Ben santrfor oynarken çok yorumları vardı.
Yani defans oynayan “kazma”, hücum oynayan “kürek” gibi benzetmeleri yaparsan, baltayı taşa vurursun.
Ben ikinci ligde gol krallığına giderken, sen de gazetecilikte emeklemeye başlamıştın. Yani ben golleri atarken, sen ortalarda henüz yoktun...
Bak Hıncal... Arkadaşın Ünal Özüak suni çim yapabilir, bu beni ilgilendirmez. Beni futbolcuyu ilgilendirir.
“Suni çimde futbol oynamak, şişme kadın ile seks yapmaya benzer” dedim. Bu cümlenin arkasında da sonuna kadar duruyorum. 19 Mayıs Stadı’nın zemininde oynayan futbolcular memnun değil.

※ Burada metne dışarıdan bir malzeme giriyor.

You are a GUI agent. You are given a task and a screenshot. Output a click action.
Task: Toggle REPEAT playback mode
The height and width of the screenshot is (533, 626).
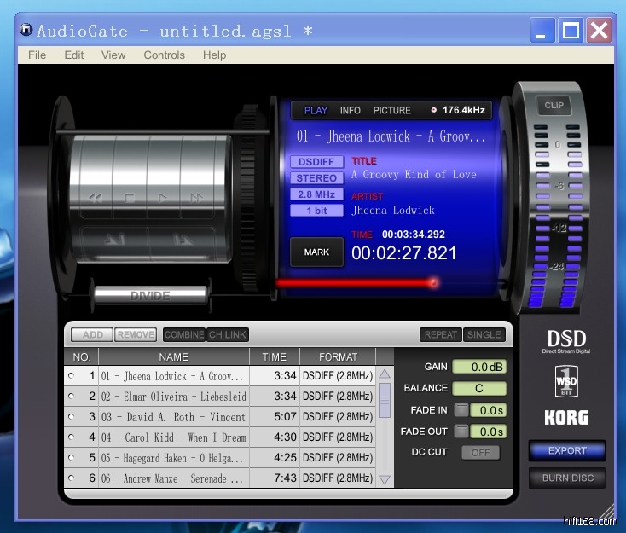coord(440,335)
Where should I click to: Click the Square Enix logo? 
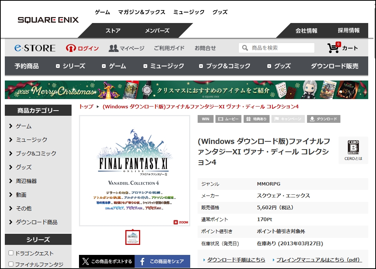coord(48,20)
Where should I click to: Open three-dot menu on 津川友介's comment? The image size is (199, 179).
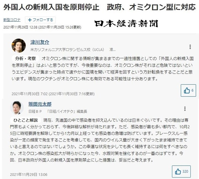(x=190, y=47)
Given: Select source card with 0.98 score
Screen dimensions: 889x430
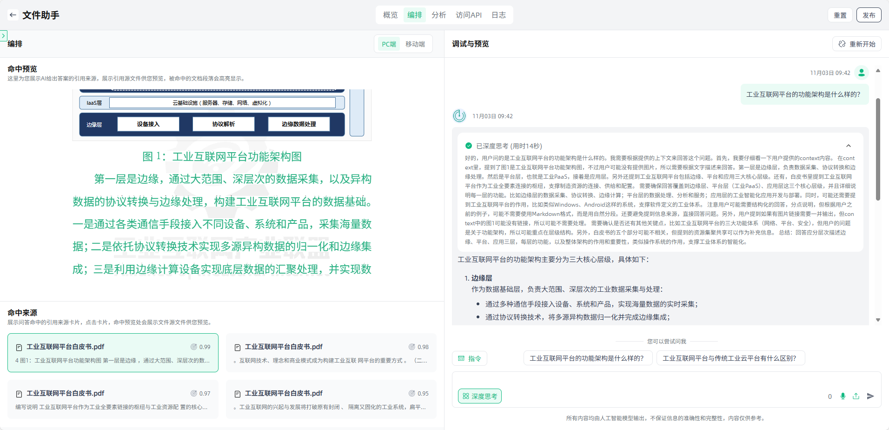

Teknik adamlar memnun değil, kulüp doktorları memnun değil.
Yoksa adamlar geri zekalı mı, bu kadar masraftan ve emekten sonra tekrar tabi çime dönsünler...
Bak Hıncal... Gençlerbirliği takımını şu an çalıştıran antrenör Tomas Doll’dan önce bir Belçikalı hoca ile görüştü ama anlaşamadı. O Belçikalı hoca ne dedi biliyor musun?
“Bu saha eğer suni çim olursa anlaşma şartlarımız zorlaşır.”
Peki, şimdiki teknik direktör Doll ne dedi biliyor musun anlaşma yapılırken?
“Bu sahanın zemini suni çim olarak kalacak mı, değişecek mi” diye sordu. “Değişecek” cevabını aldıktan sonra anlaşmaya imza attı.
Bak Hıncal... Buraya kadar futbol konusundaki bilgiler.
Ama yıllar geçince sen gazetecilikte araştırmayı bıraktın. Önüne ne geliyorsa, kulağına ne üfleniyorsa onu yazıyorsun.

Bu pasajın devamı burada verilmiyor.